Authorities in Thailand also are strengthening their ability to intercept wildlife smugglers.
Wildlife checkpoint officers in southern Thailand and more than 50 airport staff from Hat Yai International Airport, including check-in counter attendants, baggage handlers, customs and immigration officers, police and security officials, have just completed four days of intensive training to detect and stop wildlife trafficking in the region.
The course was organized by the Royal Thai Government and hosted by the Department of National Parks, Wildlife and Plan Conservation.
Enforcement officers in southern Thailand learn to tackle wildlife crime. (Photo © TRAFFIC Southeast Asia)
The training was based on the Wildlife Trade Regulation Course developed by TRAFFIC Southeast Asia as part of the U.S.-funded support program for the Association of Southeast Asian Nations Wildlife Enforcement Network, ASEAN-WEN.
Meanwhile, on June 22 and 23 in Bangkok, members of the Asia Regional Partners Forum on Combating Environmental Crimes met to develop more effective ways to tackle wildlife crime in the Asia-Pacific region.
“Environmental crime is one of the most profitable forms of criminal activity world-wide,” the ASEAN-WEN group said in a statement Sunday. “It is a serious and growing international problem that is having devastating impacts on our environment.”
“Porous borders that facilitate illegal trade, ineffective laws, weak enforcement, a lack of knowledge and coordination among the enforcement community,” add to the problem, the ASEAN-WEN group acknowledged.
At the Bangkok meeting, participants reviewed a new United Nations report entitled “The Globalization of Crime,” which warns that tigers and black rhinos may become “extinct in the wild” as a result of illegal trafficking.
“Hunting of tigers is deliberate and systematic and there is evidence that ‘commissioning’ may occur,” states the UN report issued June 17. “Traders in China have indicated that they can submit orders for animal parts, which are then procured, not from the poachers directly, but from a network of dealers in trade hubs such as Delhi and Lucknow in India, and Kathmandu and Burang in Nepal.”
Wildlife trafficking routes in Southeast Asia (Map courtesy UNODC)
“Tigers are also smuggled across the Himalayas into China with important retail centres in Linxia, Xining, Lhasa, Nagqu, Shigatse and Litang,” the report states.
At the peak of the skin trade from 1999 through 2005 the primary demand for skins came from Tibet, where they are used to make traditional costumes, but this trade has declined since 2006, according to the UN report, which states, “Today, much of the demand comes from wealthy urban Chinese who use the skins as home decor items.”
Tiger parts continue to fetch high prices, the UN report finds, with skins retailing in 2009 for up to US$20,000 in China, and raw bones selling for up to US$1,200 per kilo.
“A single kill would represent a large amount of money to individual traffickers in the region, because they are relatively close to the destination market, and so could be expected to earn a good share of the final retail figure. As a result, the incentives for poaching and trafficking remain strong,” states the UN report.
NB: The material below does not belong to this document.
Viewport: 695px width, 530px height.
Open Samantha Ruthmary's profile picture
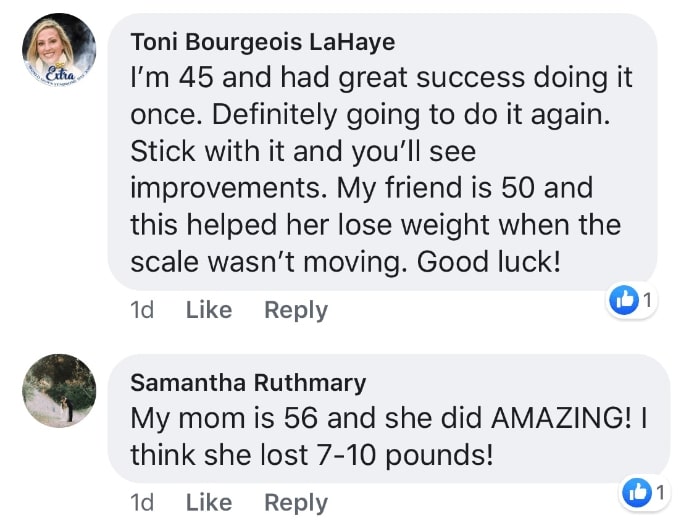pyautogui.click(x=59, y=390)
In January, the State Forestry Administration of China has issued a directive calling for increased protection of wild tigers through natural habitat management, stronger law enforcement action against illegal trade in tiger parts and products, stricter regulation of captive breeding regulations and enhanced public awareness campaigns.
Tigers have become a global icon for species on the brink of extinction, especially during the current Chinese Year of the Tiger. TRAFFIC, WWF and others are working this year to secure political commitments that will double the number of wild tigers by the next Year of the Tiger in 2022.